“There are no buts,” interrupted Dimitrius. “It is more than fulfilling my hopes and dreams!—and I foresee an ultimate triumph!—a discovery which shall revivify and regenerate the human race! You too—surely you must enjoy the sense of youth—the delight of seeing your own face in the mirror——?”
Diana shrugged her shoulders.
“It leaves me cold!” she said. “It’s a pretty face—quite charming, in fact!—but it seems to me to be the face of somebody else! I don’t feel in myself that I possess it! And the ‘sense of youth’ you speak of has the same impression—it is somebody else’s sense of youth!” Her eyes glittered in the moonlight, and her voice, low and intensely musical, had a curious appealing note in it. “Féodor Dimitrius, it is not human!” He was vaguely startled by her look and manner.
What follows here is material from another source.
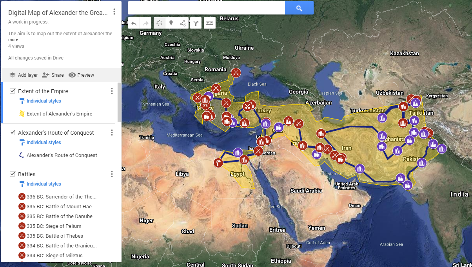Open the Extent of the Empire layer options menu
Screen dimensions: 472x267
112,91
“Not human?——” he repeated, wonderingly.
“No—not human! This beauty, this youth which you have recreated in me, are not human! They are a portion of the air and the sunlight—of the natural elements—they make my body buoyant, my spirit restless. I long for some means to lift myself altogether from the gross earth, away from heavy and cloddish humanity, for which I have not a remnant of sympathy! I am not of it!—I am changed,—and it is you that have changed me. Understand me well, if you can!—You have filled me with a strange force which in its process of action is beyond your knowledge,—and by its means I have risen so far above you that I hardly know you!”
She uttered these strange words calmly and deliberately in an even tone of perfect sweetness.
A sudden and uncontrollable impulse of anger seized him.
“That is not true!” he said, almost fiercely. “You know me for your master!”
She bent her head, showing no offence.
“Possibly! For the present.” And again she looked lingeringly, gravely out towards the sea. “Shall we go in now?”